Include the line containing "Click Send to clipboard button" and all lines before it, repeated exactly from the listing below, without pictures.
━━━━━━━━
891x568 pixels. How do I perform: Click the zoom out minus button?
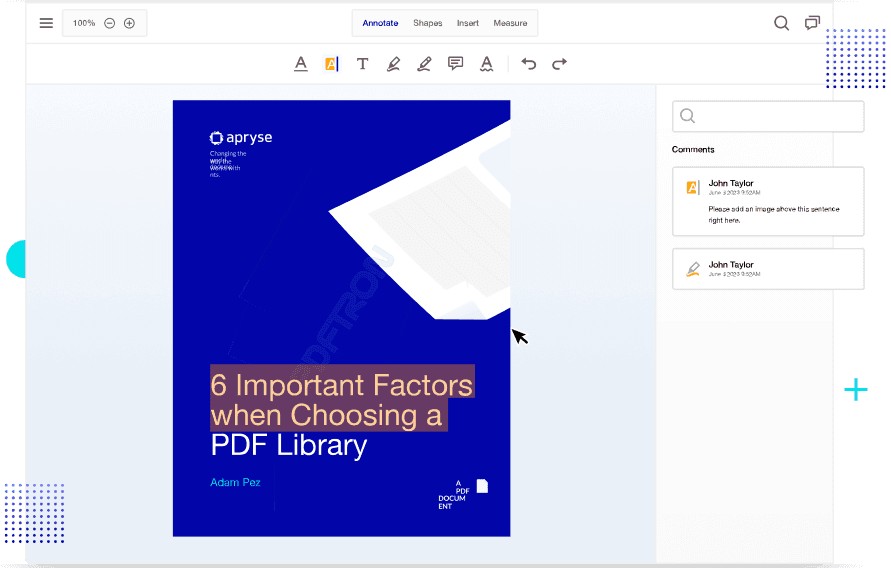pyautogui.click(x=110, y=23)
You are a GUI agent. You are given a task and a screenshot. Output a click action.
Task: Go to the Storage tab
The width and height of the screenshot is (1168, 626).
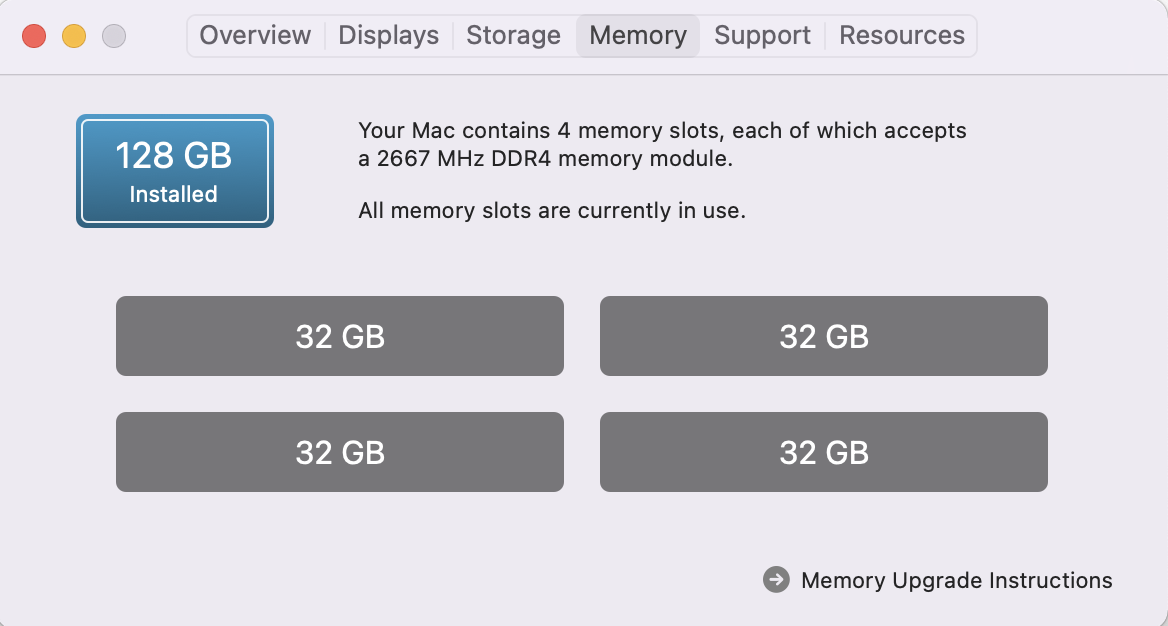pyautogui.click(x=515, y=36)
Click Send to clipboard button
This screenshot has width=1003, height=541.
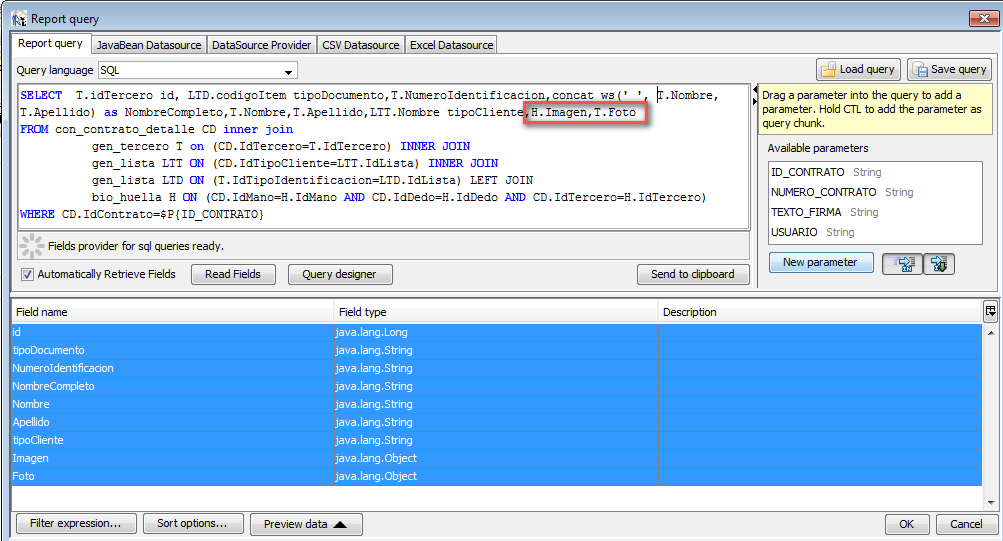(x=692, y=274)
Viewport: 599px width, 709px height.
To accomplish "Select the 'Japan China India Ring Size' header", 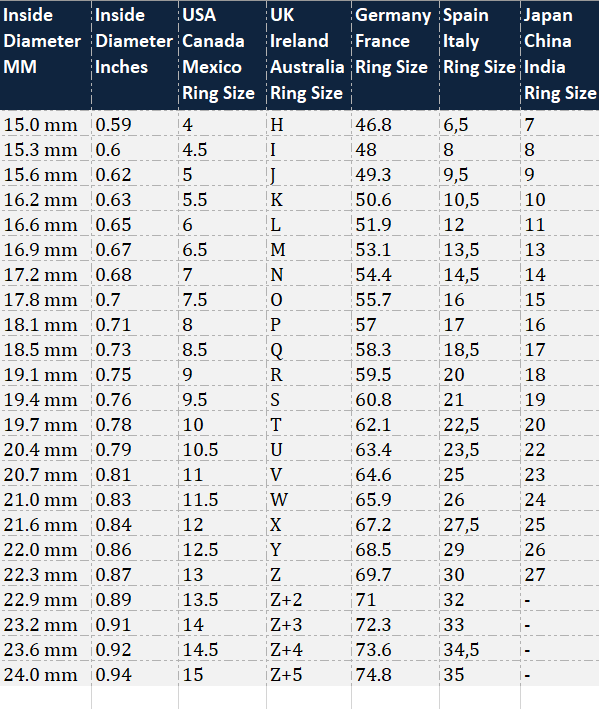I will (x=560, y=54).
━━━━━━━━
**Task result:**
891x568 pixels. How do I perform: Click the zoom out minus button?
pyautogui.click(x=110, y=23)
You are a GUI agent. You are given a task and a screenshot. Output a click action.
Task: Go to the Storage tab
The width and height of the screenshot is (1168, 626).
pyautogui.click(x=515, y=36)
Click Send to clipboard button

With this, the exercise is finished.